**WORK TO BE COMPLETED**
Where a line contains "Viewport: 589px width, 235px", start there and write out that line and each one after it, word for word, through the final line of the entries; add nothing else.

**DATA SHOWN**
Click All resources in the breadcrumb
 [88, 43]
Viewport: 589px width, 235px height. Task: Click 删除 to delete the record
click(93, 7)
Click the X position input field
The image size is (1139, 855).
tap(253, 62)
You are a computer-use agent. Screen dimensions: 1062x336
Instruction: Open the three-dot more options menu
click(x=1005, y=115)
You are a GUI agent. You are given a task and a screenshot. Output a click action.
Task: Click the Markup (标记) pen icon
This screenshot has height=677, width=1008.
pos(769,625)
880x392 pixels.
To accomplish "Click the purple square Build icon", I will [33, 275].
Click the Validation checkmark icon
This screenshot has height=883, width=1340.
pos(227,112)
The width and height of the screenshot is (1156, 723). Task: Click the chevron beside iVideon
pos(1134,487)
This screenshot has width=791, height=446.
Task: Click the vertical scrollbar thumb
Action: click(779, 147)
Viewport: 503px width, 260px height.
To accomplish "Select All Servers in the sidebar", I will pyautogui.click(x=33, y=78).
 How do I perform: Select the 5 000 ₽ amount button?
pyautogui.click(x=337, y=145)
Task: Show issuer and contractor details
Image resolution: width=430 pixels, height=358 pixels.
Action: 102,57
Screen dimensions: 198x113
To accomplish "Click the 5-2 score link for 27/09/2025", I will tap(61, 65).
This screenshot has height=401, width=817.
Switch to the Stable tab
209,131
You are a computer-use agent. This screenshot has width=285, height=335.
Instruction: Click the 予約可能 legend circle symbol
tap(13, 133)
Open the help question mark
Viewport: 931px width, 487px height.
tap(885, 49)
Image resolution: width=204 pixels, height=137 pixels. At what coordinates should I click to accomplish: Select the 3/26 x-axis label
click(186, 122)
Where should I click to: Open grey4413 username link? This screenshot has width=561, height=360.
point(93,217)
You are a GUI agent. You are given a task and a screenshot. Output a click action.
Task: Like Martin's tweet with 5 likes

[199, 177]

**OUTPUT BELOW**
Viewport: 589px width, 235px height. Task: Click 删除 to delete the record
click(93, 7)
Click the X position input field
The image size is (1139, 855).
tap(253, 62)
You are a computer-use agent. Screen dimensions: 1062x336
Instruction: Open the three-dot more options menu
click(x=1005, y=115)
You are a GUI agent. You are given a task and a screenshot. Output a click action.
Task: Click the Markup (标记) pen icon
This screenshot has height=677, width=1008.
pos(769,625)
880x392 pixels.
To accomplish "Click the purple square Build icon", I will [33, 275].
Click the Validation checkmark icon
This screenshot has height=883, width=1340.
pos(227,112)
The width and height of the screenshot is (1156, 723). Task: Click the chevron beside iVideon
pos(1134,487)
This screenshot has width=791, height=446.
Task: Click the vertical scrollbar thumb
Action: click(779, 147)
Viewport: 503px width, 260px height.
To accomplish "Select All Servers in the sidebar", I will pyautogui.click(x=33, y=78).
 How do I perform: Select the 5 000 ₽ amount button?
pyautogui.click(x=337, y=145)
Task: Show issuer and contractor details
Image resolution: width=430 pixels, height=358 pixels.
Action: 102,57
Screen dimensions: 198x113
To accomplish "Click the 5-2 score link for 27/09/2025", I will tap(61, 65).
This screenshot has height=401, width=817.
Switch to the Stable tab
209,131
You are a computer-use agent. This screenshot has width=285, height=335.
Instruction: Click the 予約可能 legend circle symbol
tap(13, 133)
Open the help question mark
Viewport: 931px width, 487px height.
tap(885, 49)
Image resolution: width=204 pixels, height=137 pixels. At what coordinates should I click to accomplish: Select the 3/26 x-axis label
click(186, 122)
Where should I click to: Open grey4413 username link? This screenshot has width=561, height=360.
point(93,217)
You are a GUI agent. You are given a task and a screenshot. Output a click action.
Task: Like Martin's tweet with 5 likes

[199, 177]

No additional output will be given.